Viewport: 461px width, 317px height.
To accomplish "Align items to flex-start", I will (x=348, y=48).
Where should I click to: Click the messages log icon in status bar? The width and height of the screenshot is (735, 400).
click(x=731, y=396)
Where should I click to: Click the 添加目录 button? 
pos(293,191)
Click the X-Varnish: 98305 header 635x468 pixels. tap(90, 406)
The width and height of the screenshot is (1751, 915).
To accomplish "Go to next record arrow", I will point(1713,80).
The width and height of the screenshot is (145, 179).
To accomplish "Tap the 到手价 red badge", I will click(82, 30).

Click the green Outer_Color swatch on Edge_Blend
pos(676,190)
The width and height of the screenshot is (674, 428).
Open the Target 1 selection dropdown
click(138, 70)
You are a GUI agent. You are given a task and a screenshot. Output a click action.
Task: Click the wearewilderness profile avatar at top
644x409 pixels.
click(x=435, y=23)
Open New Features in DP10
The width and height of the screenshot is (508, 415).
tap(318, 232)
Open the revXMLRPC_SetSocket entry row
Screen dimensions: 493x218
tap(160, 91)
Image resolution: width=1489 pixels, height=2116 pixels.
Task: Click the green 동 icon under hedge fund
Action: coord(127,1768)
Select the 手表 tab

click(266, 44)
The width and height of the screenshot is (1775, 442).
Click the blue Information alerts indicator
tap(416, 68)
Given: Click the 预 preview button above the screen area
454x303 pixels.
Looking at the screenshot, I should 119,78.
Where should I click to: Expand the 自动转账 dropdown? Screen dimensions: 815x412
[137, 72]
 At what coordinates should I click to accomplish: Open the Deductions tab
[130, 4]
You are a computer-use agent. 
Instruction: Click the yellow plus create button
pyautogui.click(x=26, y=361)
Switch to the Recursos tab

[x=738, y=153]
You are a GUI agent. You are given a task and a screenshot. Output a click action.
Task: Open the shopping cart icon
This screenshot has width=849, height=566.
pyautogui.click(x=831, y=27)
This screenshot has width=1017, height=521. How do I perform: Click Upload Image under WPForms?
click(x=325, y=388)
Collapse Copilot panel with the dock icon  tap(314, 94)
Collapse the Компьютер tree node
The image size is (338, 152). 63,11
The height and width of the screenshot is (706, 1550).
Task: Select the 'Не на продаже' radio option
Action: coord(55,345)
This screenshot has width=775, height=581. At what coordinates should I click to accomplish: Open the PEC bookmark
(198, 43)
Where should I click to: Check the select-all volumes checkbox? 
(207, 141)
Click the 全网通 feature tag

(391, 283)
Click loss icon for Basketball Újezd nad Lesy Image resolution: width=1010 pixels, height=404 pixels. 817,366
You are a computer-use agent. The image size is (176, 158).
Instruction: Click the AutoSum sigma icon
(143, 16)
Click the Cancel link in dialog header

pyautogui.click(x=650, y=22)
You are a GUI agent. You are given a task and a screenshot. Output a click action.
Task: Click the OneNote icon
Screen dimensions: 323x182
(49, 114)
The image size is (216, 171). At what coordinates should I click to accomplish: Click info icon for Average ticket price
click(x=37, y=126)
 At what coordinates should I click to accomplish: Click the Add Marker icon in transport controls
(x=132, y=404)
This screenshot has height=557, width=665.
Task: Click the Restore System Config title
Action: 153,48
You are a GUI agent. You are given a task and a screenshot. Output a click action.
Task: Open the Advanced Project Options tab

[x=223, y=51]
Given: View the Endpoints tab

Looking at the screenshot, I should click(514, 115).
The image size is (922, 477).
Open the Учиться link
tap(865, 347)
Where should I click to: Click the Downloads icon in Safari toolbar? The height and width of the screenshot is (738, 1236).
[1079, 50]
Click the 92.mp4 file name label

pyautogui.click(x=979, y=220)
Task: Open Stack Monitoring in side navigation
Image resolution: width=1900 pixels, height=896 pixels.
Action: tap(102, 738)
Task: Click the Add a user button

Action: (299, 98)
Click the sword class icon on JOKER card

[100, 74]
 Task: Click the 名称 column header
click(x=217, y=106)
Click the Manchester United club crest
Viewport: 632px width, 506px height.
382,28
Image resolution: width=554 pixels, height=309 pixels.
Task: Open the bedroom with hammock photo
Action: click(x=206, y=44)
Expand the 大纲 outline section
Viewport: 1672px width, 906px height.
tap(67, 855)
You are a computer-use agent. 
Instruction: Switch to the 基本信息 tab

· · · · ·

• TRY IT
Repeat the material above precisely.

• ANSWER BELOW
Viewport: 461px width, 317px height.
To accomplish "Align items to flex-start", I will (x=348, y=48).
Where should I click to: Click the messages log icon in status bar? The width and height of the screenshot is (735, 400).
click(x=731, y=396)
Where should I click to: Click the 添加目录 button? 
pos(293,191)
Click the X-Varnish: 98305 header 635x468 pixels. tap(90, 406)
The width and height of the screenshot is (1751, 915).
To accomplish "Go to next record arrow", I will point(1713,80).
The width and height of the screenshot is (145, 179).
To accomplish "Tap the 到手价 red badge", I will click(82, 30).

Click the green Outer_Color swatch on Edge_Blend
pos(676,190)
The width and height of the screenshot is (674, 428).
Open the Target 1 selection dropdown
click(138, 70)
You are a GUI agent. You are given a task and a screenshot. Output a click action.
Task: Click the wearewilderness profile avatar at top
644x409 pixels.
click(x=435, y=23)
Open New Features in DP10
The width and height of the screenshot is (508, 415).
tap(318, 232)
Open the revXMLRPC_SetSocket entry row
Screen dimensions: 493x218
tap(160, 91)
Image resolution: width=1489 pixels, height=2116 pixels.
Task: Click the green 동 icon under hedge fund
Action: coord(127,1768)
Select the 手表 tab

click(266, 44)
The width and height of the screenshot is (1775, 442).
Click the blue Information alerts indicator
tap(416, 68)
Given: Click the 预 preview button above the screen area
454x303 pixels.
Looking at the screenshot, I should 119,78.
Where should I click to: Expand the 自动转账 dropdown? Screen dimensions: 815x412
[137, 72]
 At what coordinates should I click to accomplish: Open the Deductions tab
[130, 4]
You are a computer-use agent. 
Instruction: Click the yellow plus create button
pyautogui.click(x=26, y=361)
Switch to the Recursos tab

[x=738, y=153]
You are a GUI agent. You are given a task and a screenshot. Output a click action.
Task: Open the shopping cart icon
This screenshot has width=849, height=566.
pyautogui.click(x=831, y=27)
This screenshot has width=1017, height=521. How do I perform: Click Upload Image under WPForms?
click(x=325, y=388)
Collapse Copilot panel with the dock icon  tap(314, 94)
Collapse the Компьютер tree node
The image size is (338, 152). 63,11
The height and width of the screenshot is (706, 1550).
Task: Select the 'Не на продаже' radio option
Action: coord(55,345)
This screenshot has width=775, height=581. At what coordinates should I click to accomplish: Open the PEC bookmark
(198, 43)
Where should I click to: Check the select-all volumes checkbox? 
(207, 141)
Click the 全网通 feature tag

(391, 283)
Click loss icon for Basketball Újezd nad Lesy Image resolution: width=1010 pixels, height=404 pixels. 817,366
You are a computer-use agent. The image size is (176, 158).
Instruction: Click the AutoSum sigma icon
(143, 16)
Click the Cancel link in dialog header

pyautogui.click(x=650, y=22)
You are a GUI agent. You are given a task and a screenshot. Output a click action.
Task: Click the OneNote icon
Screen dimensions: 323x182
(49, 114)
The image size is (216, 171). At what coordinates should I click to accomplish: Click info icon for Average ticket price
click(x=37, y=126)
 At what coordinates should I click to accomplish: Click the Add Marker icon in transport controls
(x=132, y=404)
This screenshot has height=557, width=665.
Task: Click the Restore System Config title
Action: 153,48
You are a GUI agent. You are given a task and a screenshot. Output a click action.
Task: Open the Advanced Project Options tab

[x=223, y=51]
Given: View the Endpoints tab

Looking at the screenshot, I should click(514, 115).
The image size is (922, 477).
Open the Учиться link
tap(865, 347)
Where should I click to: Click the Downloads icon in Safari toolbar? The height and width of the screenshot is (738, 1236).
[1079, 50]
Click the 92.mp4 file name label

pyautogui.click(x=979, y=220)
Task: Open Stack Monitoring in side navigation
Image resolution: width=1900 pixels, height=896 pixels.
Action: tap(102, 738)
Task: Click the Add a user button

Action: (299, 98)
Click the sword class icon on JOKER card

[100, 74]
 Task: Click the 名称 column header
click(x=217, y=106)
Click the Manchester United club crest
Viewport: 632px width, 506px height.
382,28
Image resolution: width=554 pixels, height=309 pixels.
Task: Open the bedroom with hammock photo
Action: click(x=206, y=44)
Expand the 大纲 outline section
Viewport: 1672px width, 906px height.
tap(67, 855)
You are a computer-use agent. 
Instruction: Switch to the 基本信息 tab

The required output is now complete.